English Section

Panel to discuss Polish culture in London

27.06.2023 08:30
A panel discussion under the motto “Poles Apart – Bringing Cultures Together” is set to be held at the Feliks Topolski Studio in London on Tuesday.
Feliks Topolski, pictured in Warsaw in 1948.
Feliks Topolski, pictured in Warsaw in 1948.Photo: PAP/CAF

Organised jointly by the Topolski Memoir Charity and the Granville-Skarbek Anglo-Polish Cultural Exchange, the debate aims to look at what the organisers say is “the chronic underrepresentation of the culture and the arts of one of the UK’s largest diasporas in the British media and cultural institutions.”

The panelists include Marta de Zuniga, director of the Polish Cultural Institute in London.
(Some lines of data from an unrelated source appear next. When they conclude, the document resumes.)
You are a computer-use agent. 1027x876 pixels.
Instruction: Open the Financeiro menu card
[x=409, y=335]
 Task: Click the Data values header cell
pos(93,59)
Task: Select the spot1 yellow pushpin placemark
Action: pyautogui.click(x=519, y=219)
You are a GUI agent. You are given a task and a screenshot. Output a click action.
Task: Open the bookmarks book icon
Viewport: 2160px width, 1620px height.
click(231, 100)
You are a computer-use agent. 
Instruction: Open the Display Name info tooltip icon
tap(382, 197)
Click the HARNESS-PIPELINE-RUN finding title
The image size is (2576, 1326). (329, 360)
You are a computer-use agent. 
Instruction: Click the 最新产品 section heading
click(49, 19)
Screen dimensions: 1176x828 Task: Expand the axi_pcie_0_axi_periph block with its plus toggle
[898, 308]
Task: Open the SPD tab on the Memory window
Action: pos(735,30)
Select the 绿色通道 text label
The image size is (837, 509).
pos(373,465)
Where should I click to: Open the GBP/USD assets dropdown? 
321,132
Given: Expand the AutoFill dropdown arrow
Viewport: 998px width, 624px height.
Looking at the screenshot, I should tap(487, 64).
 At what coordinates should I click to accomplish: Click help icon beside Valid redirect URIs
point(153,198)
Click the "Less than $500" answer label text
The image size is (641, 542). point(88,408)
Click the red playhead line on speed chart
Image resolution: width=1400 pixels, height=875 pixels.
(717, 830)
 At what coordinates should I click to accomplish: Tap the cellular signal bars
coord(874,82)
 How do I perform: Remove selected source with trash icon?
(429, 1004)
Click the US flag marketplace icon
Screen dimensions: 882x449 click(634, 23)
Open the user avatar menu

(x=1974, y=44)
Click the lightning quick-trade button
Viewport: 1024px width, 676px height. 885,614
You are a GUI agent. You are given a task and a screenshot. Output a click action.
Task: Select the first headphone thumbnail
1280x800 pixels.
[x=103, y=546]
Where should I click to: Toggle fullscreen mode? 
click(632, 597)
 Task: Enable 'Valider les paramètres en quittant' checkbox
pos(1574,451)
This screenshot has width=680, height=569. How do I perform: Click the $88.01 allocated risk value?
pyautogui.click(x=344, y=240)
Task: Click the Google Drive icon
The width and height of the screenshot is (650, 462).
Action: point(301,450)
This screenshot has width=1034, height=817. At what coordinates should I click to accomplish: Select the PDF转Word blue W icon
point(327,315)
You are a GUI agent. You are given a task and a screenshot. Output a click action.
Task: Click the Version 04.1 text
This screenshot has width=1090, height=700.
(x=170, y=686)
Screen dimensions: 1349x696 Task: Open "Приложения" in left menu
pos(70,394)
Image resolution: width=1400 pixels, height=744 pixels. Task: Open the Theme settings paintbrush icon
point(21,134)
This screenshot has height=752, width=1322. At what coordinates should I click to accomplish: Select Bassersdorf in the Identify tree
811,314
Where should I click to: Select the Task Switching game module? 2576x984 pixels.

The participants in the event will have the opportunity to tour an exhibition of work by Feliks Topolski, a Polish expressionist painter and draughtsman who worked primarily in Britain.

The exhibition has reopened in the artist’s studio under the railway arches of Hungerford Bridge next to London's Royal Festival Hall, for the first time after his death in 1989.

Entitled Punks, Princes and Protests, it showcases Topolski’s lifelong commitment to reportage.

Topolski’s commission from the British government to record Queen Elizabeth’s coronation in 1953 became the impetus for his Chronicle.

Published between 1953 and 1979, this bimonthly broadsheet charted the world’s changing social, political and cultural movements of the 20th century.

Born in 1907, Topolski graduated from the Fine Arts Academy in Warsaw. Having settled in England in 1935, he became extremely popular as a portrait artist and war correspondent for the Polish and British press.